Örneğin “Sevan”, “seven” diye anlaşılmalıdır ve seven sözcüğü 7 anlamına gelmektedir..

Türkiye 7 bölgeden ibaret olduğuna göre, bu zat Türkiye’nin tüm bölgelerini ele geçirmeye çalışan bir Ermenistan hülyasının ajanıdır!

Dolayısıyla maksat gezmek değil, gezdiği yerleri “nişanlayıp”, bilahare Ermenistan’la gerdeğe sokmaktır; üstelik birbirlerini sevmemesine rağmen!

Geçtiğimiz günlerde “raflarda gezinirken”, bu kez “Ankara’nın doğusundaki Türkiye” isimli kitabını görmüş, almış, okumuş ve çok beğenmiştim. (“Çok gezen çok bilir” cümlesini hep yanlış anladığımdan ben genelde “raflarda gezinirim”.)

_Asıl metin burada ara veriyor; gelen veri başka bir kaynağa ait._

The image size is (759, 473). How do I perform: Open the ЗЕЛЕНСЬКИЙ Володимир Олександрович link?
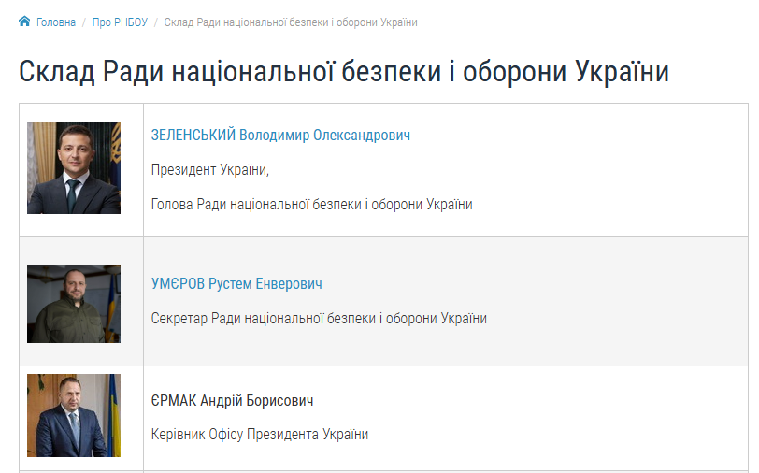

Düşününüz; bir Ermeni vatandaşımız bir kitap yazıyor ve bu kitabı okuduktan sonra benim ulusalcılık değil ama vatanseverlik damarım kabarıyor.

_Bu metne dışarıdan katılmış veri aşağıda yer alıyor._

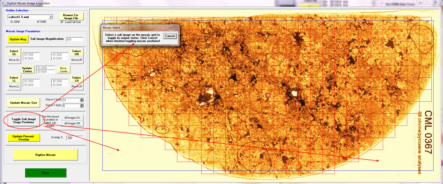Turn All Images On
This screenshot has height=184, width=443.
point(72,118)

İşin hazin tarafı şudur ki, Türkiye’nin “Karun” kadar zengin bir kültüre sahip olduğunu hatırlatıp geçmişte pek çok medeniyete beşiklik ettiğini söylediğinizde, bu, sanki Türkiye Cumhuriyeti’nin birkaç sahibinin olduğunu söylemişsiniz gibi algılanabiliyor.

Soykırım lafının ne anlama geldiğini bile bilmeyen Ermeni diasporasının “Türkler bizi soykırıma uğrattı” şeklindeki feci cümlesinin vahameti ne ise, Türkiye Cumhuriyeti’nin 85 yıl sonra hala “Ermeni milisini doğrama piyesi”ni kurtuluş törenlerinde oynatmasının vahameti aynı derecededir.

Gözümle tanık oldum; bir kurtuluş gecesinde “zoraki Ermeni milis kuvveti” yapılmış bir oyuncuya “Şerefsiz Ermeniler..” diyerek böğrüne “sanal süngü” saplandığında, yanımda oturan bir yakınımın çocuğu, babasına “Baba, Ermeniler mi daha çok şerefsiz yoksa Çingeneler mi?” demişti.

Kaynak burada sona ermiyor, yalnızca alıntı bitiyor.